Cuites, elles s’ajoutent aux soupes. Les boutons floraux se conservent au vinaigre. Ses racines cuites se consomment avec du beurre. Séchées et torréfiées, elles donnent la chicorée, un ersatz de café bien connu.

Pour être transformé en chicorée, ses racines (noires à l’extérieur et blanches à l’intérieur) sont cueillies tard à l’automne, en novembre. Après nettoyage, elles sont séchées, hachées puis torréfiées. Infusée, cette chicorée est excellente mélangée avec du lait auquel elle donne un goût noiseté et caramélisé. Un peu passée de mode, la chicorée, boisson sans caféine et était beaucoup consommée jadis, surtout dans le nord de la France.

La chicorée sauvage se métamorphose aussi de façon spectaculaire en chicons, ou Witloof, cette salade d’hiver nacrée et jaune pâle. Ses racines déterrées sont forcées et blanchies en cave. Elles font naître alors la « perle du Nord ». Sinon, laissée dans la nature, elle fait fleurir ses corolles bleu azur aux extrémités dentées.

Cette « fiancée du soleil », aimée de ceux qui ne craignent pas l’amertume, est classée parmi les 1000 plantes nuisibles des champs de culture.

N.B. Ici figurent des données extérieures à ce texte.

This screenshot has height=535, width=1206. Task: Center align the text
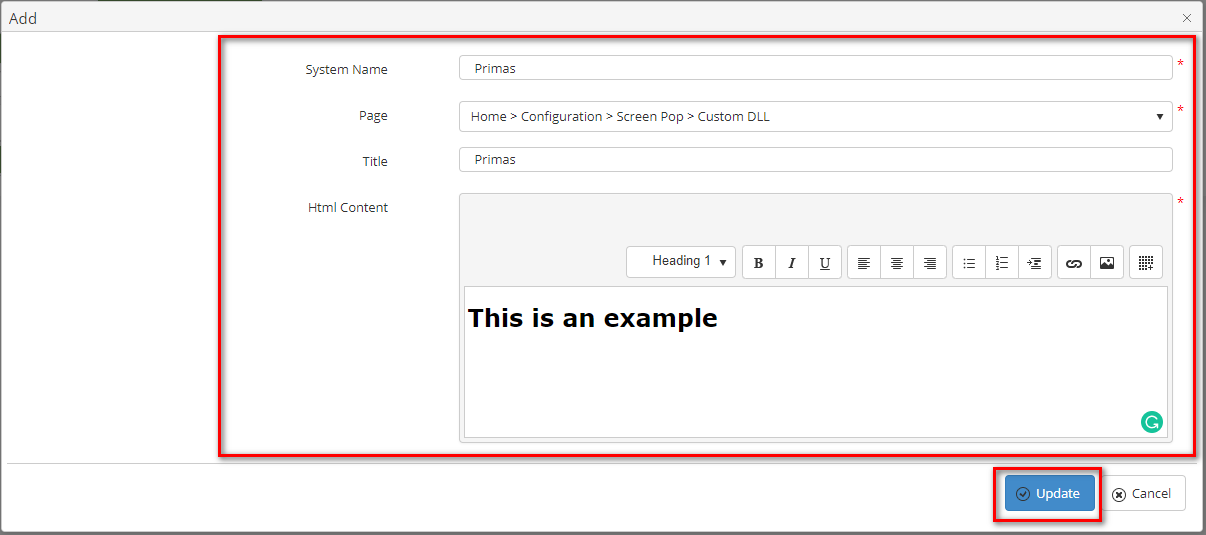pos(897,263)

L’Allemagne l’a réhabilitée en la désignant comme plante de l’année 2009.

J’ai vu, lors d’un printemps en Crète, des paysannes qui vendaient ses feuilles fraîches au marché couvert de La Chanée. Les Crétoises les font cuire à l’eau, ce qui leur ôte une part d’amertume, et ensuite elles les parfument à l’huile d’olive.

J’ai quelquefois déterrées des plants de chicorée pour leur beauté, pour les transplanter dans mon jardin, mais sans succès. Ils se contentent d’une terre pauvre et sèche, poussent où bon leur semble et n’apprécient guère qu’on leur inflige un mode de vie éloigné de leur minimalisme.

Dans le livre La cuisine naturelle des plantes d’Alsace (La Nuée Bleue) que j’ai co-écrit avec Hubert Maetz, le chef de du Rosenmeer propose des recettes que cette plante sauvage lui a inspiré, notamment :
– une salade de jeunes feuilles de chicorée
– des boutons de fleurs de chicorée au vinaigre de miel qui se consomment avec la charcuterie
– des pommes de terre dorée sur un lit de gros sel, agrémentée d’œufs brouillées à la ciboulette et chicorée
– de l’agneau à la chicorée comme en Grèce et des madeleines salées aux fleurs de chicorée.

Avouez qu’il est difficile de résister à de si beaux intitulés.